Selection
* * *

Public Utility Jeepney (PUJ) drivers in Davao City launched a protest on Wednesday, December 27, opposing the Public Utility Vehicle Modernization (PUVM) program and the Davao Bus Project.
The rally, led by Davao-based transport groups Transmision-Piston, expressed concerns over the approaching December 31 deadline for franchise consolidation outlined in the PUVM program.
Larry Arguelles, Transmision-Piston spokesperson, highlighted the potential loss of livelihood for PUJ drivers and operators due to the consolidation efforts.
Simultaneously, a transport strike unfolded on the same day, affecting several routes, including Maa, Toril, and Matina Crossing.
He said, “Kapin libuan ka mga drayber ug operator sa tibuok Pilipinas mawad-an og prangkisa ug katungod nga mupasada sa 2024 og 2025. Mamahimo sad nga makorporatisa ang sistema sa transport kung kini hingpit nga mapatuman (More than a thousand drivers and operators across the Philippines will lose their franchise and the right to drive by 2024 and 2025. The transportation system may also become corporatized if the full implementation is carried out).”
Arguelles said that the Davao Public Transport Modernization Program, also known as the Davao Bus Project, poses challenges for small operators and drivers in Davao City.
The program aims to modernize public transportation by replacing PUJs with buses or minibusses.
He said that there is no opposition to development or progress. However, he emphasized the need for a fair and inclusive approach. Their earnest appeal to the government is to assist small drivers and operators in rehabilitating their PUJ units to meet environmental standards.

* * *

Material provided
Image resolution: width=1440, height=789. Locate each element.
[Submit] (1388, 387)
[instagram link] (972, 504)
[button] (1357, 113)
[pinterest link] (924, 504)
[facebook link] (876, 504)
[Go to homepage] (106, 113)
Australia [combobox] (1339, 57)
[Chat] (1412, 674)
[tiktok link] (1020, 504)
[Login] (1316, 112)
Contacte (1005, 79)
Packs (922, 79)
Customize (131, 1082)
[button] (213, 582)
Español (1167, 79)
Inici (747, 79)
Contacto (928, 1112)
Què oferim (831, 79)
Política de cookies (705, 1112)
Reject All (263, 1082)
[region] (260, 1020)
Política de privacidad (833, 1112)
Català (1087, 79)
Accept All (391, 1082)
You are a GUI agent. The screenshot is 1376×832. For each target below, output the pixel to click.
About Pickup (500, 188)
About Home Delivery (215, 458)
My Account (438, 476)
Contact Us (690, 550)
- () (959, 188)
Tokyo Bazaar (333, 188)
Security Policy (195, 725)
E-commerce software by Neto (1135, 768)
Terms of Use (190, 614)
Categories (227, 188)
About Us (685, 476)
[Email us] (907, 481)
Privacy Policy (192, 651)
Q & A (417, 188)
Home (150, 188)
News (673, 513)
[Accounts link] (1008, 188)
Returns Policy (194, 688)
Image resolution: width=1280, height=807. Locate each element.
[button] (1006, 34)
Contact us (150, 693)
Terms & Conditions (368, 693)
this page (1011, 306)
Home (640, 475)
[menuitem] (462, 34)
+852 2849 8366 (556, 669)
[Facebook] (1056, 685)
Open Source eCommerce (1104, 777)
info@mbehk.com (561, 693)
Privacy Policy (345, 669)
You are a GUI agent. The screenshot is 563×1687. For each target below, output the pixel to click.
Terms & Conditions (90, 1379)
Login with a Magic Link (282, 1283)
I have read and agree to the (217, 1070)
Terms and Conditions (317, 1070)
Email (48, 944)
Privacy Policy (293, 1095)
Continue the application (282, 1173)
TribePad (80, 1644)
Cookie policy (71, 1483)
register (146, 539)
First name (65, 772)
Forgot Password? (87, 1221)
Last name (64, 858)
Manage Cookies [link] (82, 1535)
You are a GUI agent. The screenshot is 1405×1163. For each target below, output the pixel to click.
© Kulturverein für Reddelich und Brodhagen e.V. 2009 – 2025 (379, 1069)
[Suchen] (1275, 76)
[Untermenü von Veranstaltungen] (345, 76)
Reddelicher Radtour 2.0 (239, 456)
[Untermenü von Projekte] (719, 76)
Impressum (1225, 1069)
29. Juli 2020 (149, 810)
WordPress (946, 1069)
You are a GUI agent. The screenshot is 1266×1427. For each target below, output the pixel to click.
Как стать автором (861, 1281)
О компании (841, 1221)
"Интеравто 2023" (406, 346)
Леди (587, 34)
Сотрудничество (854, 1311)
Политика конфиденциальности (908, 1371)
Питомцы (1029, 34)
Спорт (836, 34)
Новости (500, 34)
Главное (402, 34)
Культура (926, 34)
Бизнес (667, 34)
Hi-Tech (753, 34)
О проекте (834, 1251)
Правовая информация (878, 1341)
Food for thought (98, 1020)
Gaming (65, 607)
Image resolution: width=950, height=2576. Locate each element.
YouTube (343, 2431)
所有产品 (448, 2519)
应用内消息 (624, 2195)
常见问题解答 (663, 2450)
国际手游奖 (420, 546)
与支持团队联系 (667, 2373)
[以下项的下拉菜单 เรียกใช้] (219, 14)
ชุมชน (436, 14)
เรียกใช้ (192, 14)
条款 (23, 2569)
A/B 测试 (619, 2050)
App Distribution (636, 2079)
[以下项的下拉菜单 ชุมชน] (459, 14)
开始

* * *

Actions to take
**1.** Summarize the Davao jeepney protest report in two sentences.
**2.** From the Davao jeepney protest report, output the passage starting at "Public Utility Jeepney" and ending at "the PUVM program.".

Solutions to each task
**1.** On December 27, jeepney drivers in Davao City, led by the transport group Transmision-Piston, rallied against the PUV Modernization program and the Davao Bus Project, warning that the December 31 franchise consolidation deadline threatens their livelihood. Spokesperson Larry Arguelles said the group does not oppose progress but wants a fair, inclusive approach, including government help for small operators to rehabilitate their jeepneys to meet environmental standards.

**2.**
Public Utility Jeepney (PUJ) drivers in Davao City launched a protest on Wednesday, December 27, opposing the Public Utility Vehicle Modernization (PUVM) program and the Davao Bus Project.
The rally, led by Davao-based transport groups Transmision-Piston, expressed concerns over the approaching December 31 deadline for franchise consolidation outlined in the PUVM program.